(En passant, pas de photo pour ce billet. J'ai préféré laisser votre imagination travailler plutôt que d'offrir des clichés semi-flous et granuleux pris dans une lueur de fin de journée obscurcie par les feuilles d'un gros arbre [je me demande bien son rapport avec la déco, lui].)
On aurait dit que les chefs s'étaient donné le mot, cette semaine, pour offrir un amuse-bouche en commençant le repas. J'en suis toujours très heureuse. Cette fois-ci, il s'agissait d'un cochonnet (pas entier, bien entendu) sur purée et juliennes de céleri-rave (un légume très à la mode ces temps-ci, et je ne blague pas). Le salé de la viande était bien complimenté par l'acidité de la purée, mais dont le goût de cette dernière se révélait vraiment une fois la bouchée terminée. Un bon début, tout en délicatesse.
Nous espérons une étincelle au plat principal, un pavé de veau en croûte de pleurotes, accompagné d'un cannelloni aux pleurotes et poireaux. Est-ce moi qui ai trop écouté d'Iron Chef et je me prends maintenant pour l'un de ces juges que l'on aime tant détester, qui cherchent sans cesse la présence de l'ingrédient secret et chignent que ce n'est jamais assez goûteux? J'ai beau lire deux fois « pleurotes » dans le menu, je ne les goûte pas. La texture du veau ne m'emballe pas vraiment, même s'il ne s'agit pas véritablement d'une erreur de cuisson.
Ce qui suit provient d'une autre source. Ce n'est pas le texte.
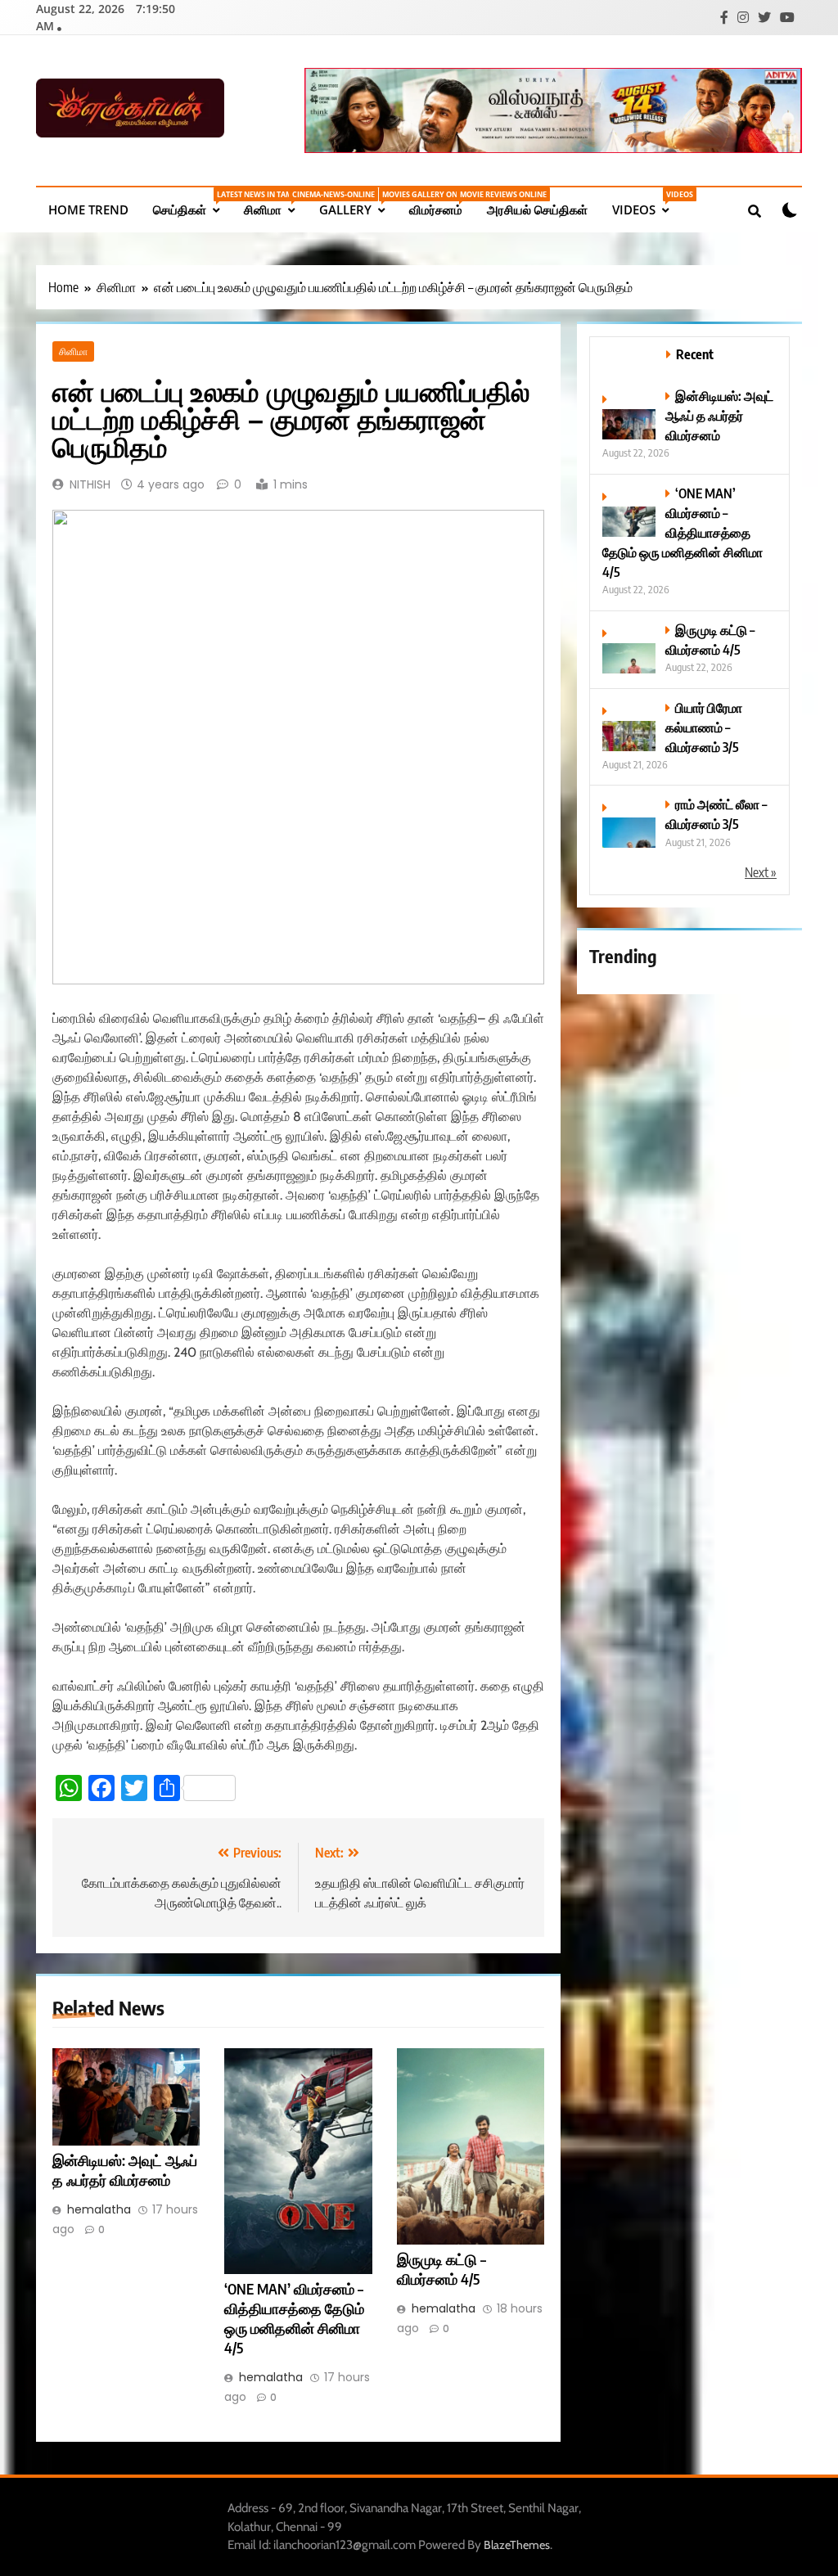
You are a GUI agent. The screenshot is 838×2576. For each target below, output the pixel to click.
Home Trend (88, 209)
Je trouve les pleurotes dans le cannelloni, en cherchant un peu; elles s'effacent derrière le reste de la farce, à mon humble avis. À plus de la moitié du repas, je suis officiellement déçue, même si je suis pleinement consciente du fait que je n'ai rien à reprocher aux cuisines.
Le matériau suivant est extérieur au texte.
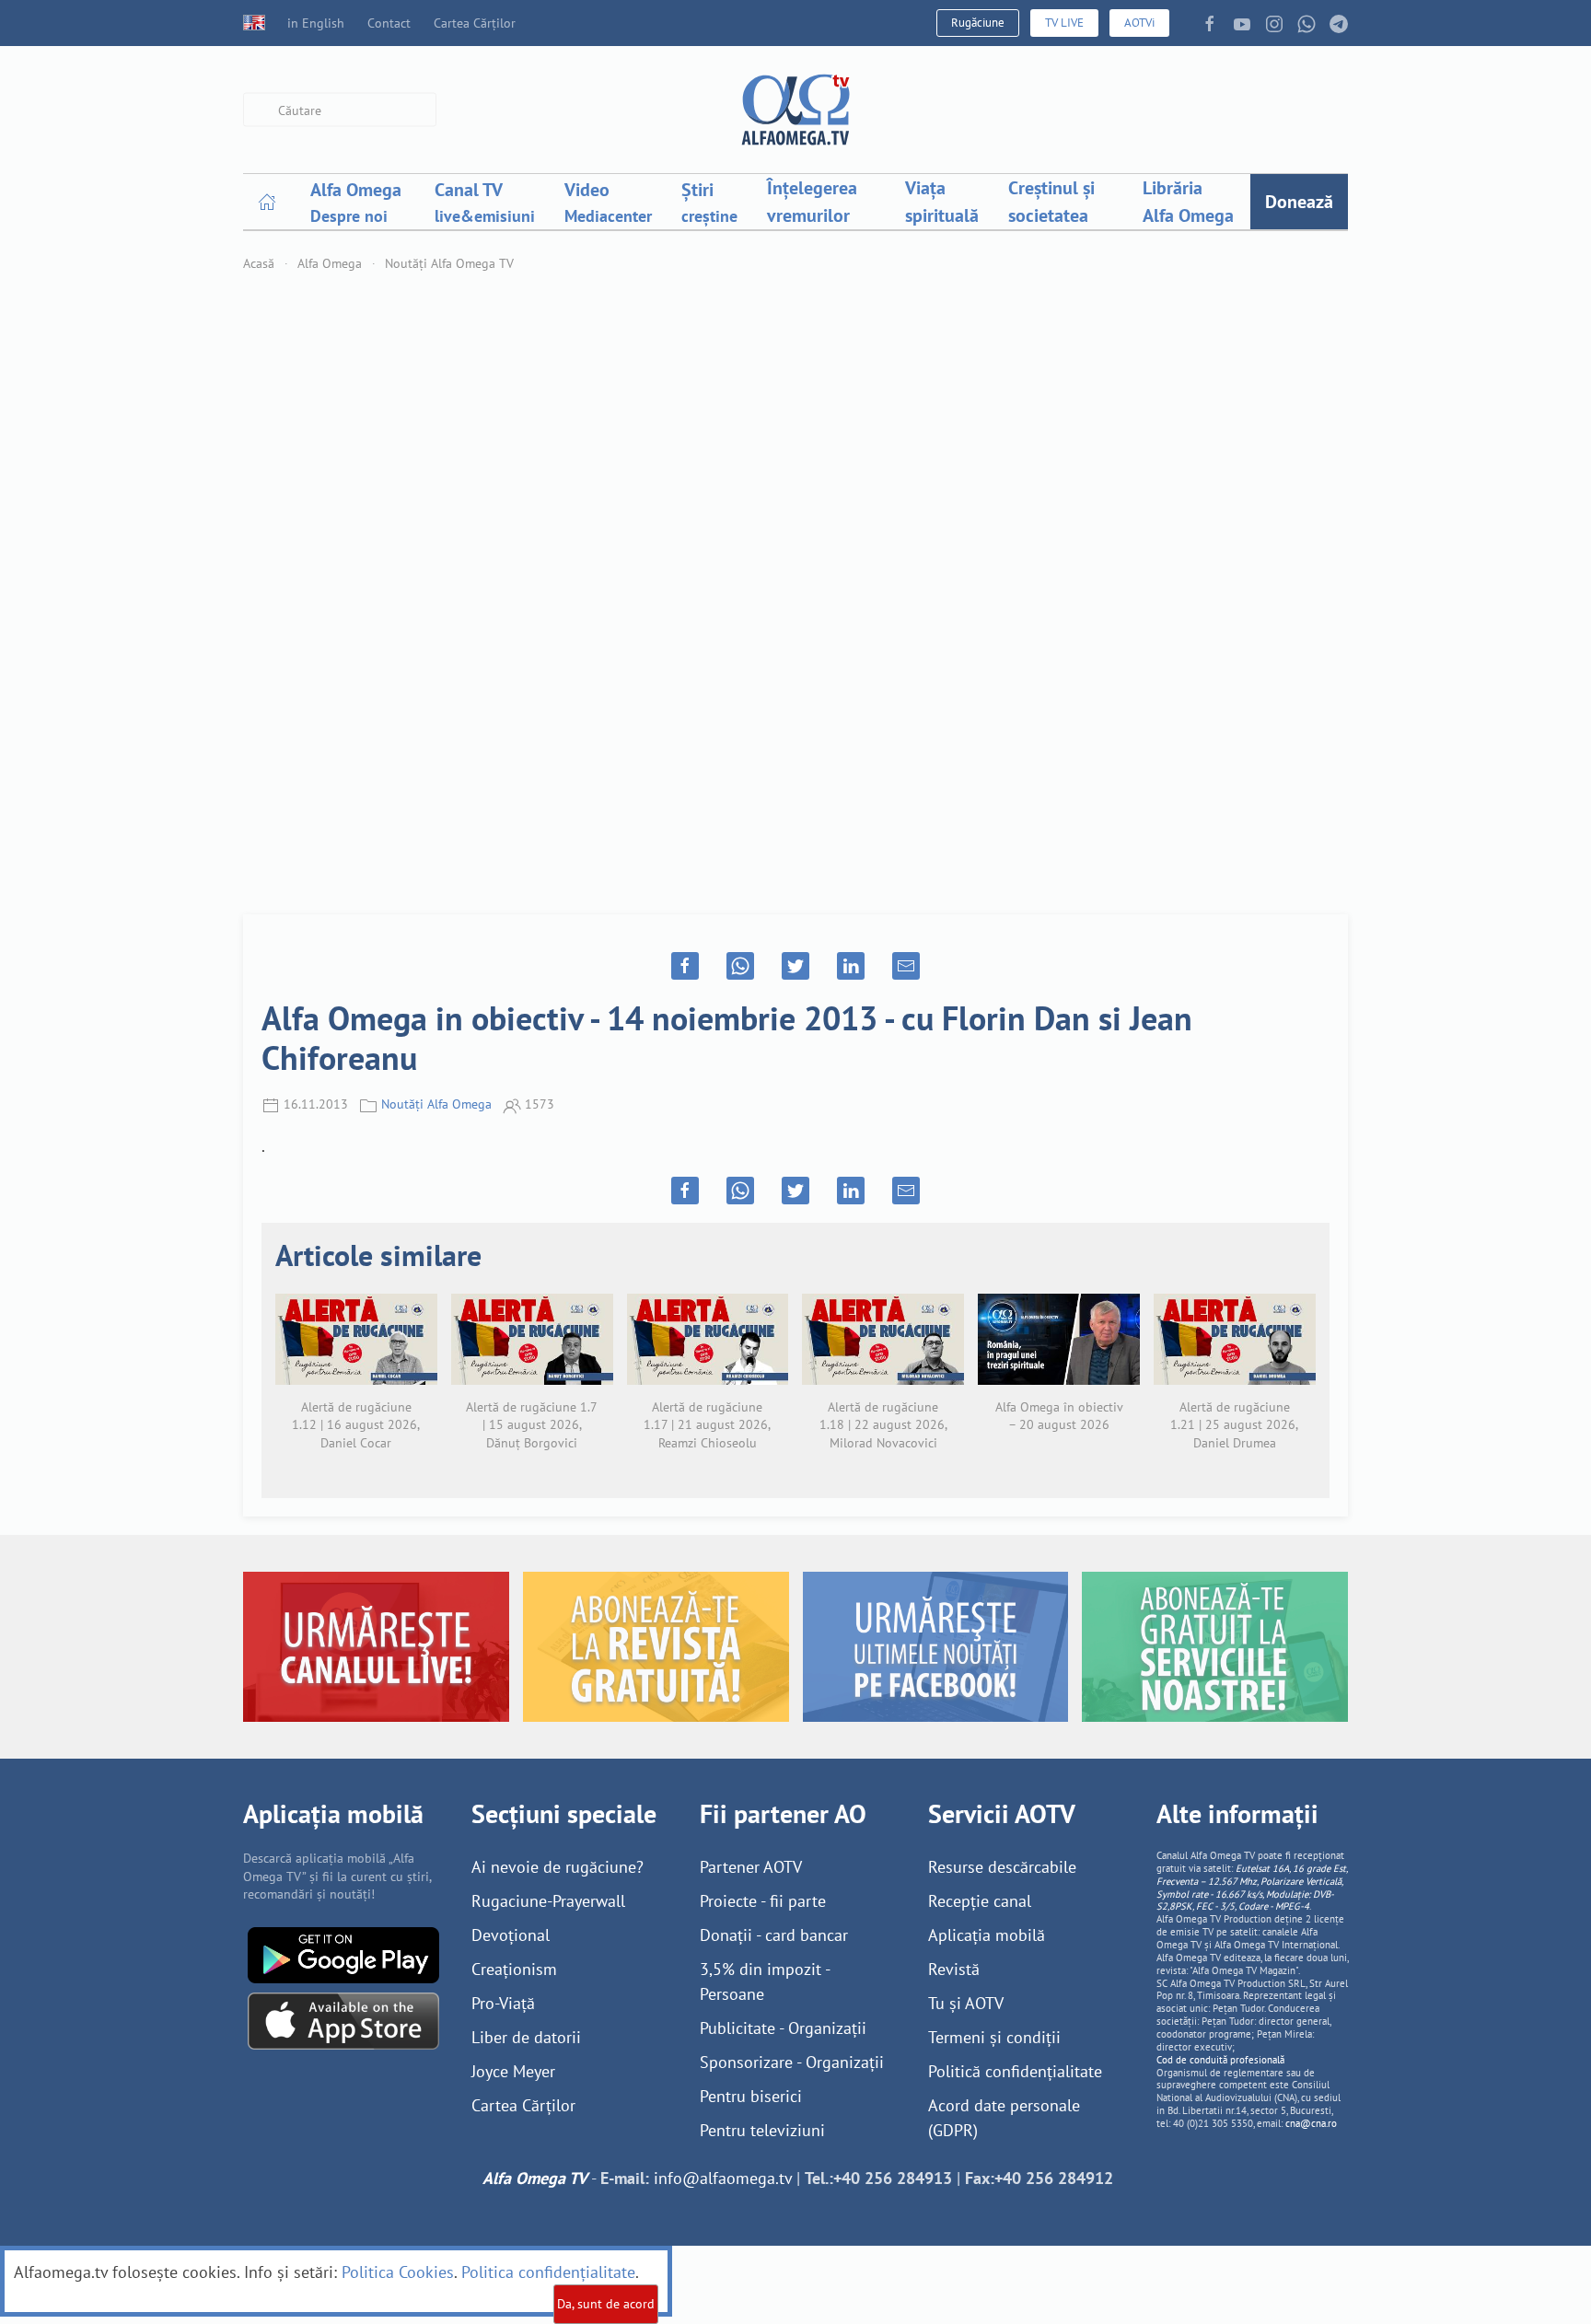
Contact (389, 23)
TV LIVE (1064, 22)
Au dessert, j'espère une rédemption. « Étagé de barrettes au chocolat, palais à la mistelle de pomme, pain de Gênes et glace au lait d’amande », avouez que ça sonne drôlement bien. Et j'ai envie de « christianbéginer » en disant que c'était correct, sans plus. La glace au lait d'amande, quoique très soyeuse, semblait peu goûteuse comparée au pain de Gênes, dont le goût d'amande était très prononcé. D'ailleurs, mon fiancé, pourtant pas aussi pointilleux que moi, trouvait le pain granuleux et s'attendait à une texture plus moelleuse. Mais que nous est-il arrivé? Sommes-nous devenus, en l'espace d'une semaine, d'insupportables foodies à la prétention sans bornes, incapables de nous laisser séduire et cherchant le détail imparfait en toute chose? Je ne crois pas. J'ai davantage l'impression qu'il s'agit d'une divergence de palais; ce genre de cuisine, malgré toutes ses qualités techniques indéniables, ne me parle pas. Je constate le savoir-faire, le talent, cela ne fait pas de doute. Par contre, l'emballement n'est pas au rendez-vous. Je n'ai aucune difficulté à comprendre pourquoi cette cuisine est autant appréciée : la technique est impeccable, les saveurs sont délicates et franches en même temps, il n'y a pas là de mystère, c'est droit au but. Mais moi, quand je veux très bien manger, et pas seulement sortir manger entre amis, quand j'ai envie de me gâter, je veux être surprise, intriguée, étonnée (par contre, l'originalité ne doit jamais prendre le pas sur le goût, moléculaire juste pour suivre le buzz, ce n'est pas mon truc). Je tiens à souligner que je n'éprouve pas le besoin compulsif d'être à contre-courant et de snober ce que les autres aiment, loin de là mon intention. J'ai juste envie que l'on me serve un brin de folie, envie d'éprouver une connexion entre la philosophie du chef et la mienne, envie d'une réaction à la fois intellectuelle et charnelle avec la nourriture. Et je sais que je ne suis pas la seule à avoir de ces envies bien définies, fiancé-gourmand aussi. Car une fois arrivé à la maison, il s'est déballé un oeuf Cadbury.